Records in a dataset
──────
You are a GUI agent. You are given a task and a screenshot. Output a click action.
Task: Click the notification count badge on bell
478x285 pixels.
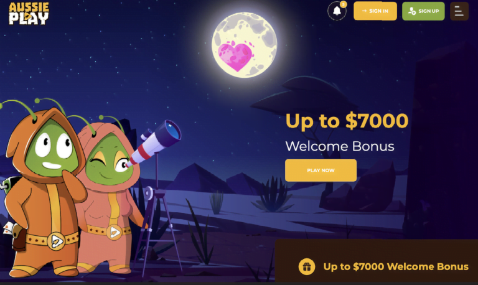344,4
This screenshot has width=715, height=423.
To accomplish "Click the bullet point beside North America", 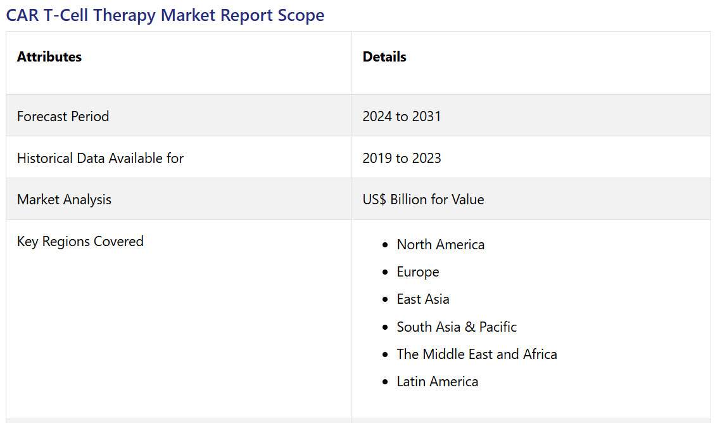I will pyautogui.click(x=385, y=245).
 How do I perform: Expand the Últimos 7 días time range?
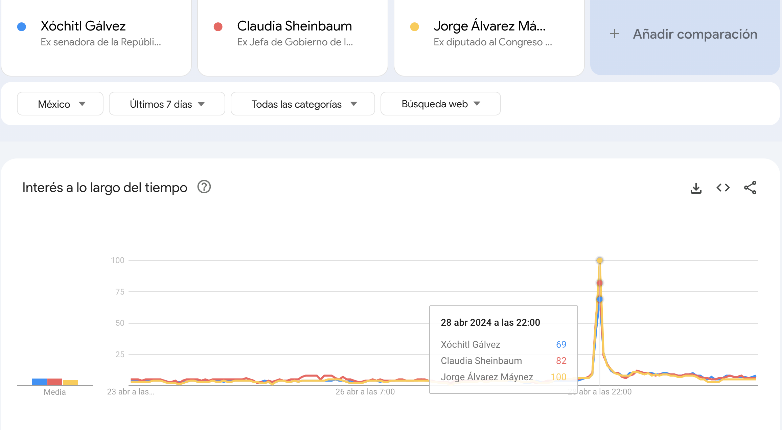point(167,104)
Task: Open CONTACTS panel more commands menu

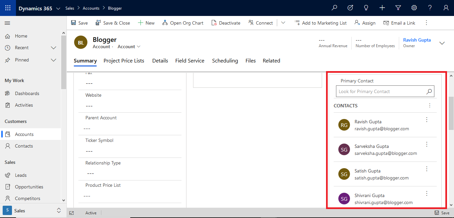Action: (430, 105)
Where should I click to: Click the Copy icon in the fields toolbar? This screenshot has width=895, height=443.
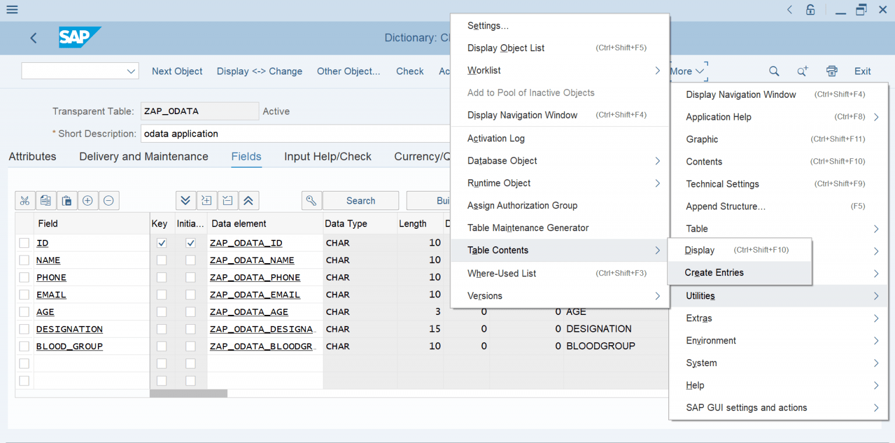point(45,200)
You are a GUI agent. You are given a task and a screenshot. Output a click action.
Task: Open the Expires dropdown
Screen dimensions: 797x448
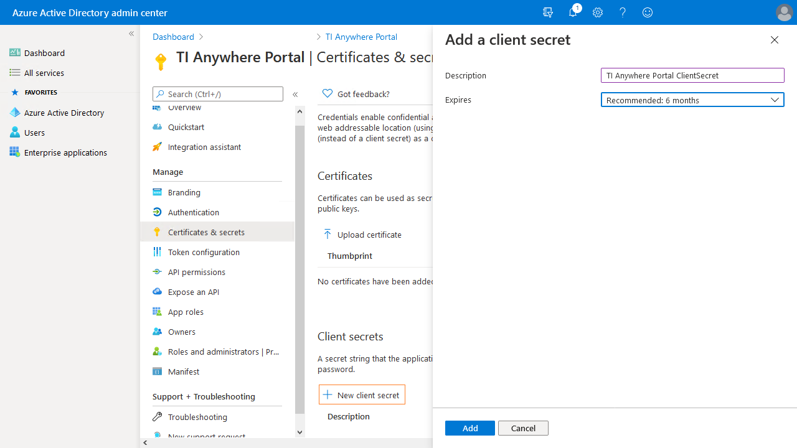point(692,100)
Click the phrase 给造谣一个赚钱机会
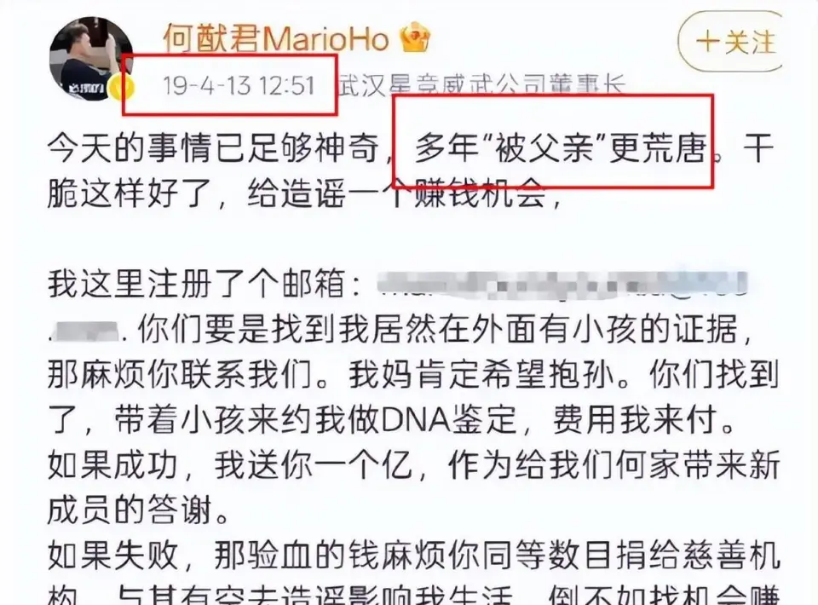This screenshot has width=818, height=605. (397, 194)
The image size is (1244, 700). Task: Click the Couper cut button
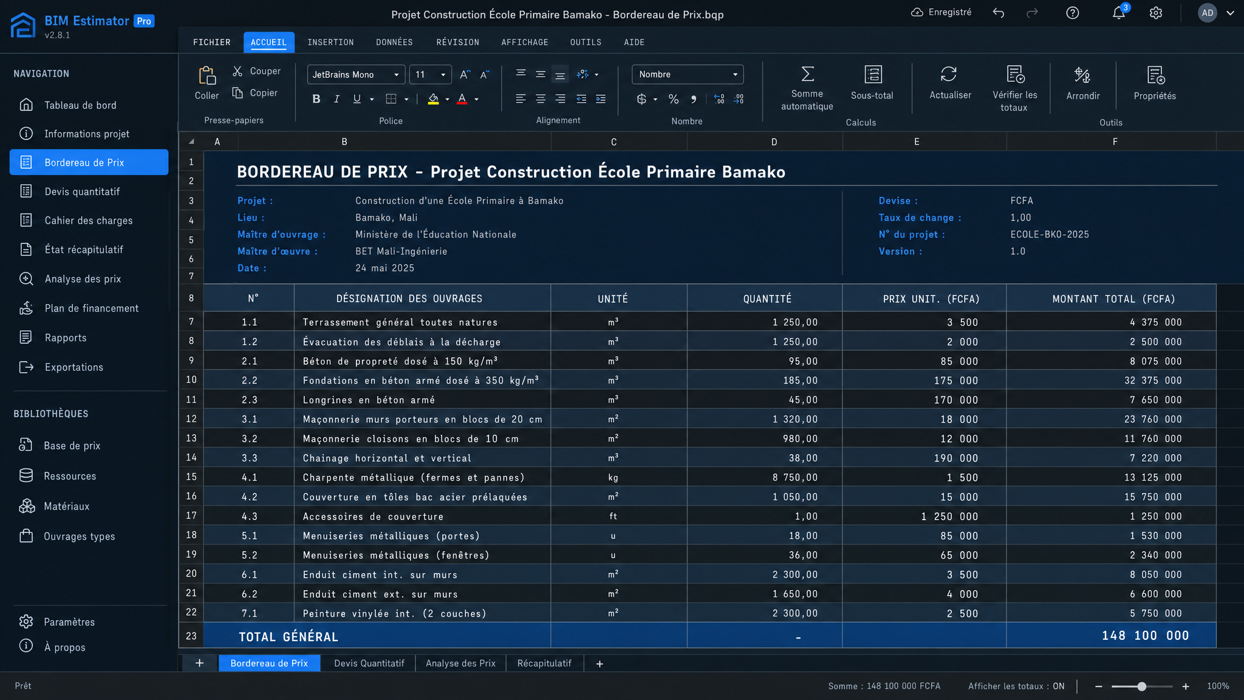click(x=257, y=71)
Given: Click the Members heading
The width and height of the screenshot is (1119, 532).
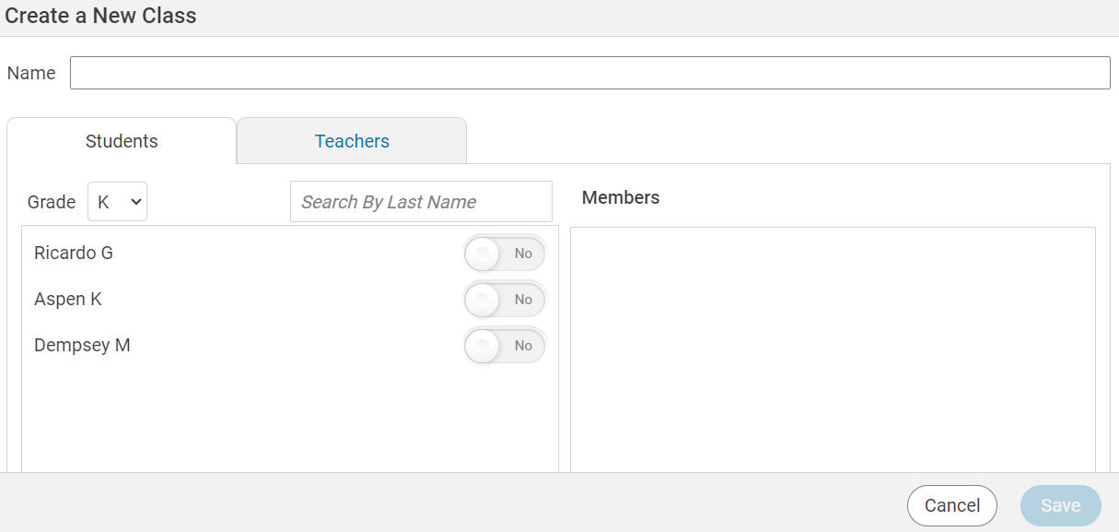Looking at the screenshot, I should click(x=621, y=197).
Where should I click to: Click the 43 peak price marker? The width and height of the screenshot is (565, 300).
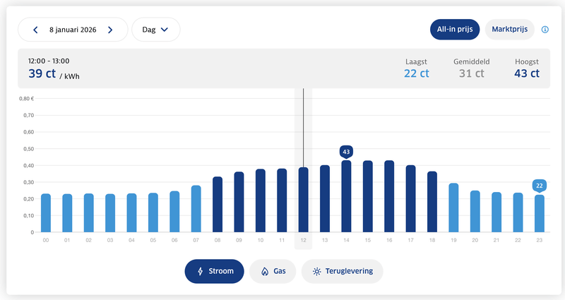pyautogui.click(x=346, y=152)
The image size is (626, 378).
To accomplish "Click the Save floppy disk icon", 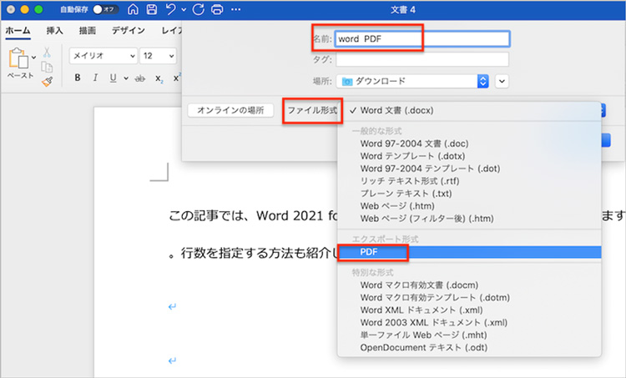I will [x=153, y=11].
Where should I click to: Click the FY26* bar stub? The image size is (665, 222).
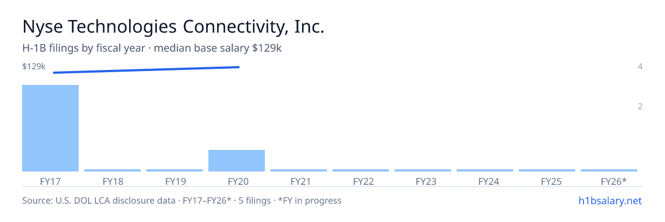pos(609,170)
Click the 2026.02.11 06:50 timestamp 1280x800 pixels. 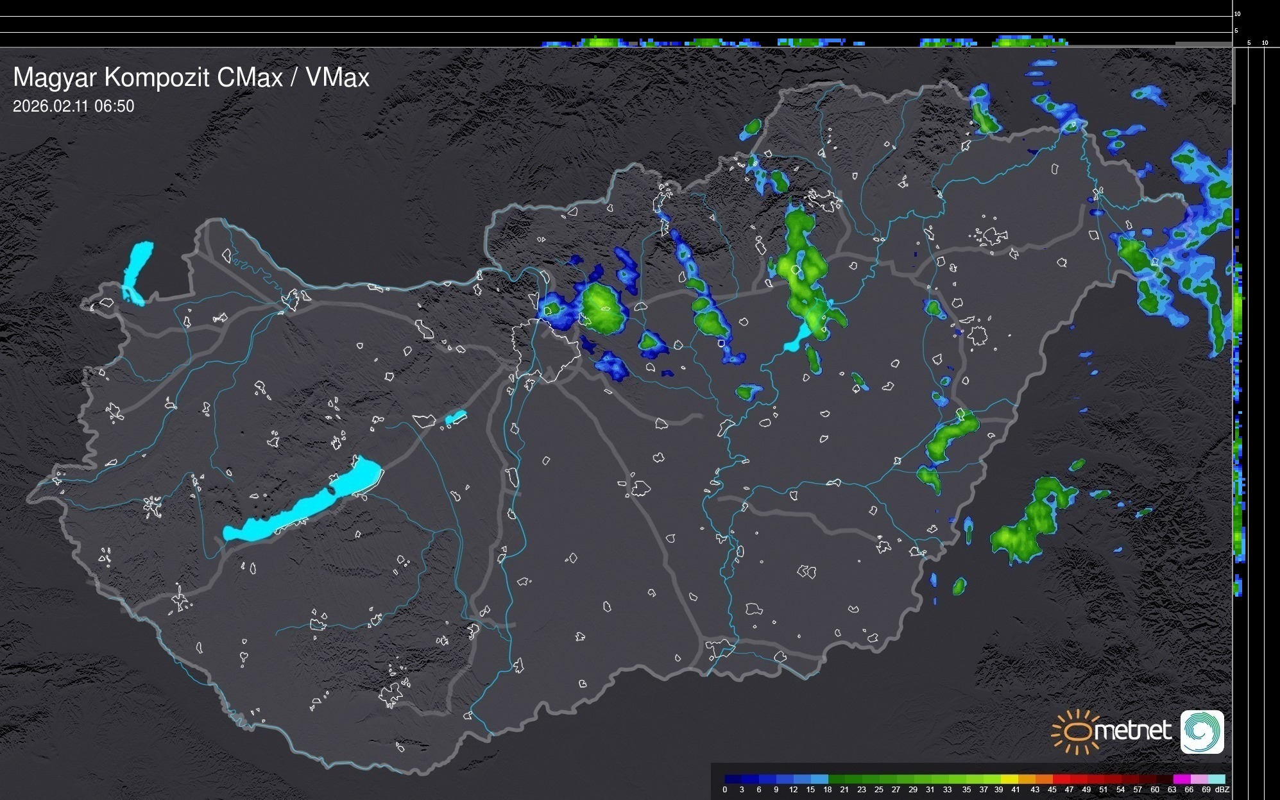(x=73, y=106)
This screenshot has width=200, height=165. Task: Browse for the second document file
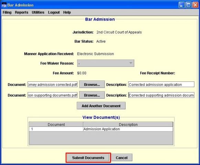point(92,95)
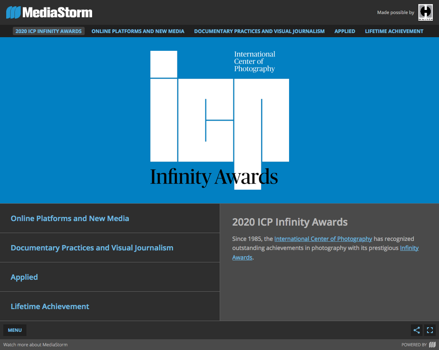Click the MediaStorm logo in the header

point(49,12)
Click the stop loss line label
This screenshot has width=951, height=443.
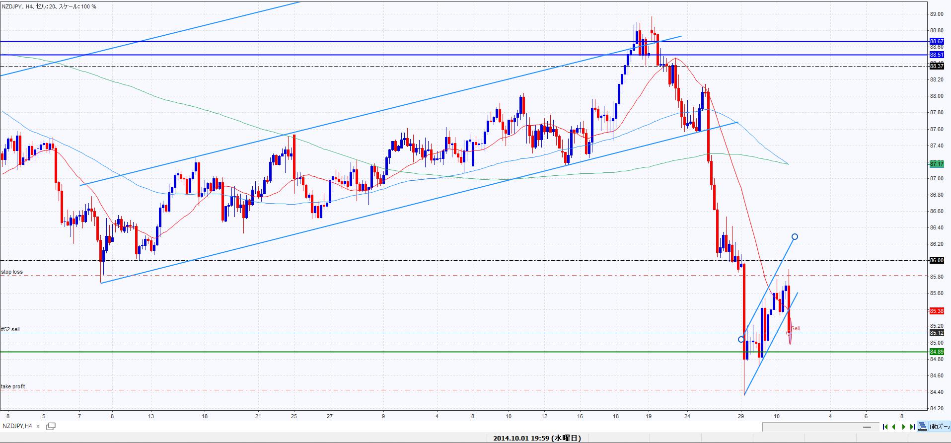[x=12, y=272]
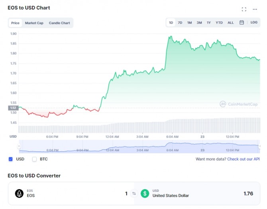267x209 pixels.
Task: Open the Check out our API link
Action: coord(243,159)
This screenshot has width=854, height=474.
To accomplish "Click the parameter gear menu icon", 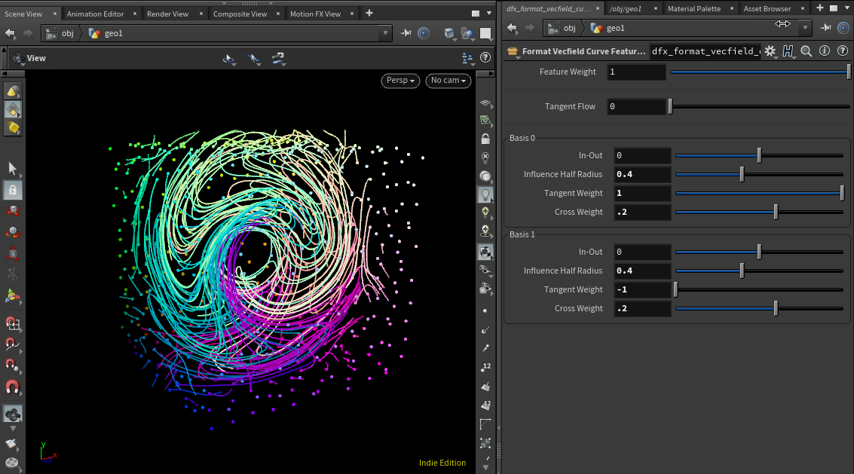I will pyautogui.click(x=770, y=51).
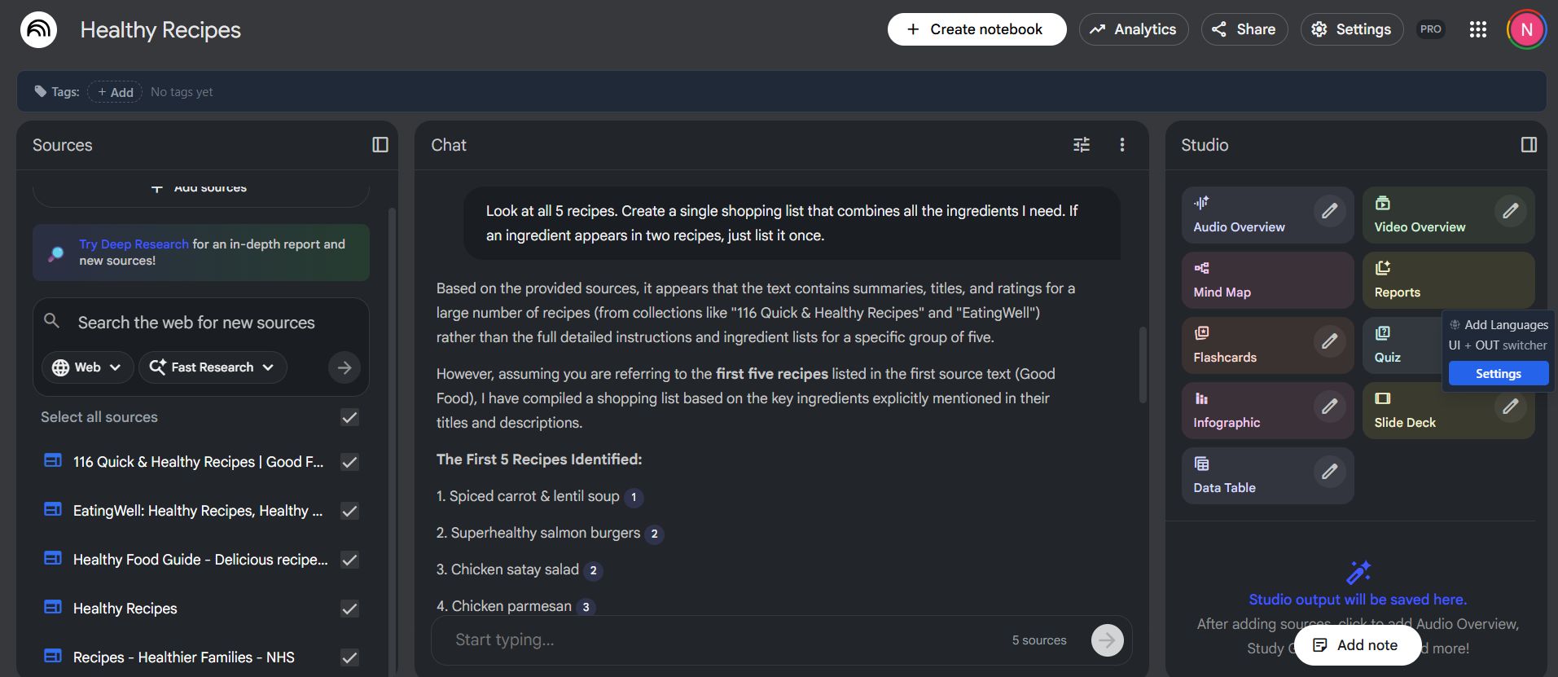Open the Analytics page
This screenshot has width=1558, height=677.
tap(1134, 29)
──────
### [Written problem]
Rewrite the rows from the line with "Click the stop loss line label" to the line with "Action: coord(243,159)", replacing "stop loss" with "take profit" and keeping everything else the same. Leave the pictures out of your answer.

### [Answer for the task]
Click the take profit line label
This screenshot has width=951, height=443.
[x=12, y=272]
267x209 pixels.
Task: Open the Check out our API link
Action: coord(243,159)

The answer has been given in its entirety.